I was promptly admitted to the hospital and started on heparin, a blood thinner which is used in cases like this in an attempt to dissolve the clot to restore proper flow. In the afternoon of 12/26/18 however, I suddenly became completely unresponsive.
My mom, also a nurse, was the first to catch it. She lifted my arm off the bed and watched it fall back down completely lifeless and started calling for help. She performed her own brief neuro tests while waiting for help and saw how my right pupil no longer reacted to light. She knew the worst was happening.
Due to the heparin, I had now suddenly suffered from an intraparemchymal hemorrhage, in other words a hemorrhagic stroke. The heparin had decreased my ability to clot so much that I began bleeding so heavily into my brain that now there was no more space inside my skull. My brain began to herniate. It started to push to the left as well as down into the brain stem. I was dying, quickly and only drastic measures could give me a chance.
The neurologist overseeing me in the ICU made the immediate call to intubate me in the room I had been staying in. He powerfully stated to the anesthesiologist who argued with him and questioned him on why he did this in the room instead of waiting until I was brought to the OR that he would rather maintain my breathing instead of waiting to lose it completely.
My family watched as they wheeled me to the doors of the OR, with the doctor manually breathing for me. And my mom begged them to just save me, whatever it took. They said I generously had maybe less than 50% chance of survival. A few hours later, my surgeon emerged and told them I was being brought to ICU, which meant that I had survived the surgery. My brain had swollen so much that after she stopped the bleeding and removed all the pooled blood she could not immediately replace my skull bone onto my right side. It was now being preserved in a freezer with the hopes that it could be put back in place at a later date once the swelling had gone down. She also warned them that there would be no way to know what damage had been done until I woke up.
I was kept on a respirator for several days and sedated so that I would not remove the tubes down my throat. I was also restrained, for my own safety. A few days after surgery. I had been started back on heparin because the clot in my neck was so significant that they had to try and restore drainage to my brain somehow. The team attempted to extubate me, but within a day I was struggling to breathe. My oxygen plummeted. I had developed pneumonia, and a clot in my lungs that on top of my asthma was suffocating me. And I also developed a very dangerous clotting condition called Diffuse Intravascular Coagulopathy (DIC), where the body clots so quickly it runs out of clotting factors, and puts the patient at risk for bleeding to death.
My damaged and beaten body was flooded with blood products, antibiotics, and pain meds as my almost lifeless body moaned in pain.
While this was happening to me, I remember the darkness. It felt like a horrible nightmare.
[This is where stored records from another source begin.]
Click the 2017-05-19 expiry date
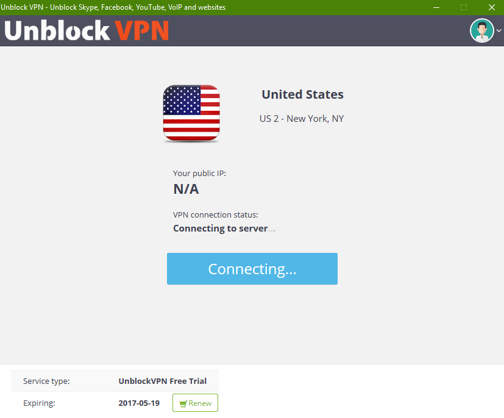Screen dimensions: 504x418 click(x=139, y=403)
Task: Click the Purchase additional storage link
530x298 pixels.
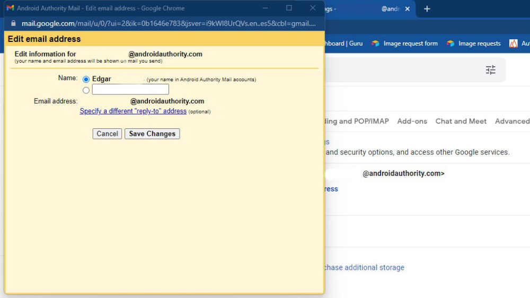Action: [x=364, y=268]
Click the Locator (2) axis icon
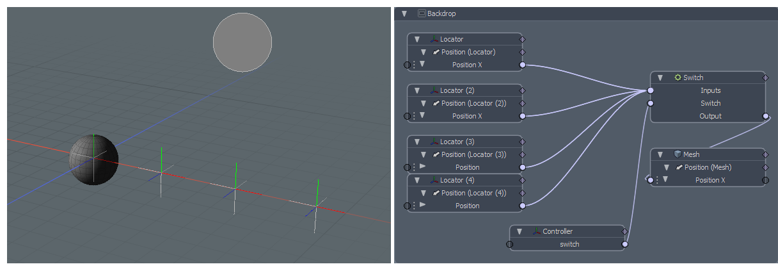Screen dimensions: 778x271 pyautogui.click(x=434, y=90)
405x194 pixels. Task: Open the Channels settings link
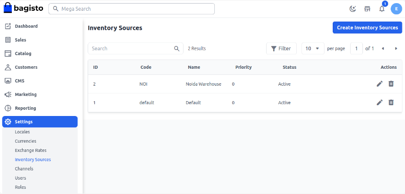coord(24,169)
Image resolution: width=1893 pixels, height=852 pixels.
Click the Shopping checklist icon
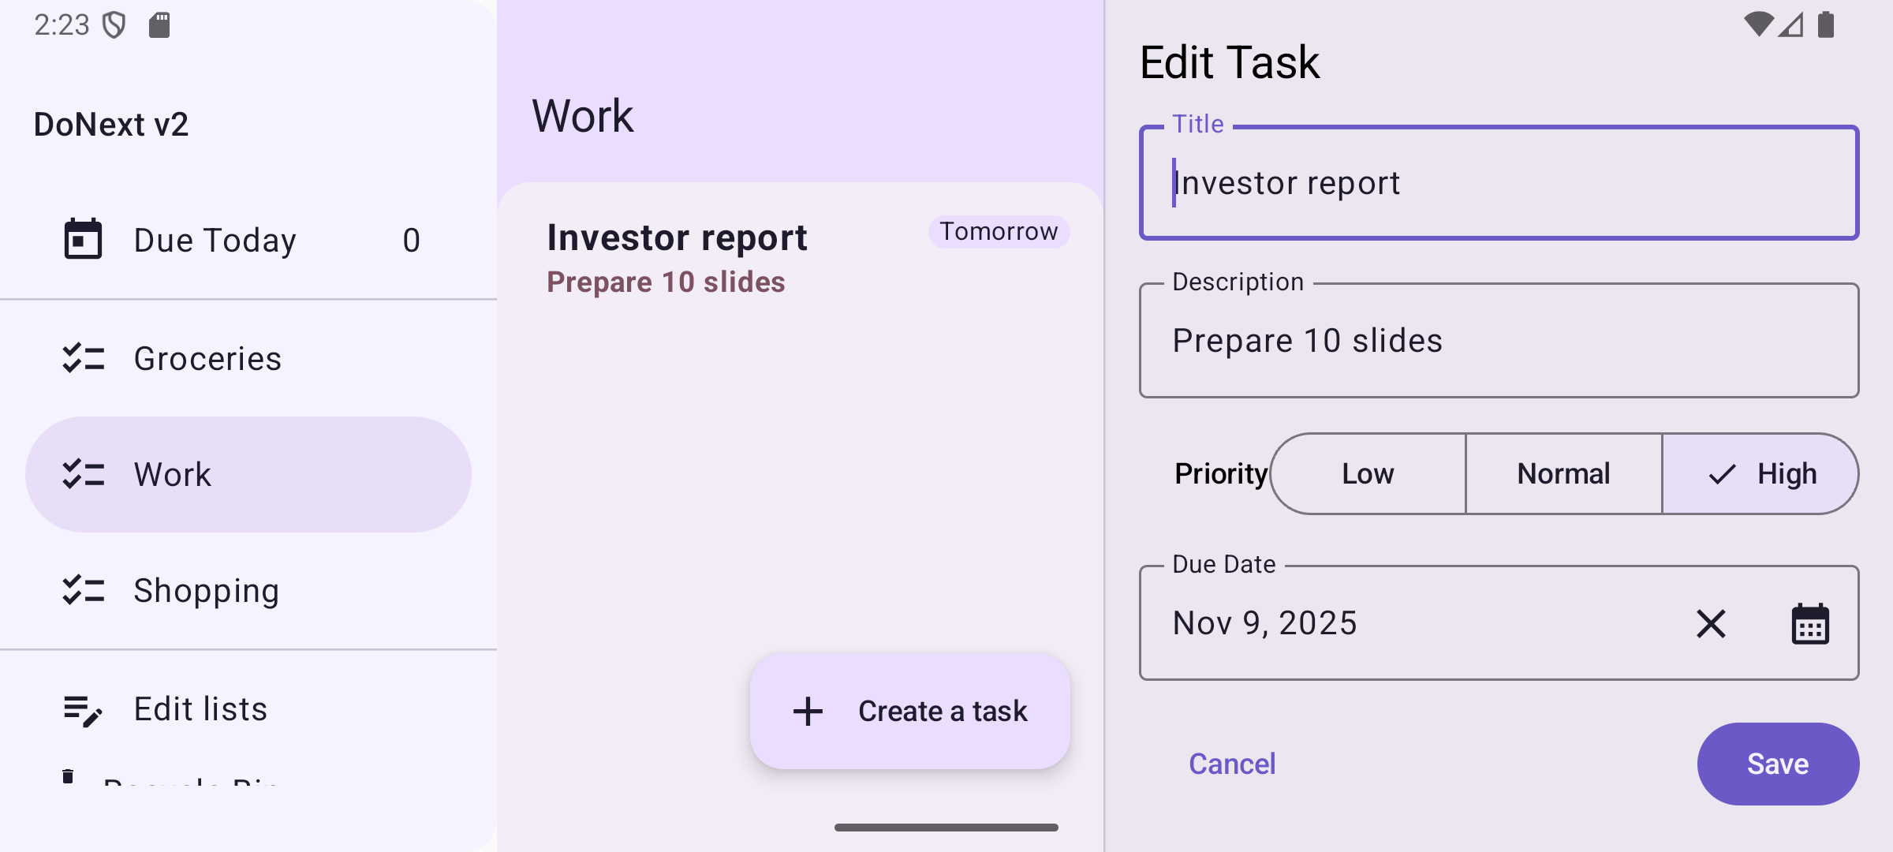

I could feel my body being tied down, and I tried to use all my strength to fight to get free. I tried to scream to wake myself up. And while I struggled and fought to free myself I heard my dad's voice float through the darkness telling me that it was alright.
Psalm 23:4 reads "Even though I walk through the valley of the shadow of death, I fear no evil, for You are with me; Your rod and Your staff, they comfort me."
Having walked through this valley for a total of 9 days in the ICU, I can say that it is still terrifying. To this day I can not think of another thing scarier than that darkness and trapped feeling I endured while the battle for my life raged on.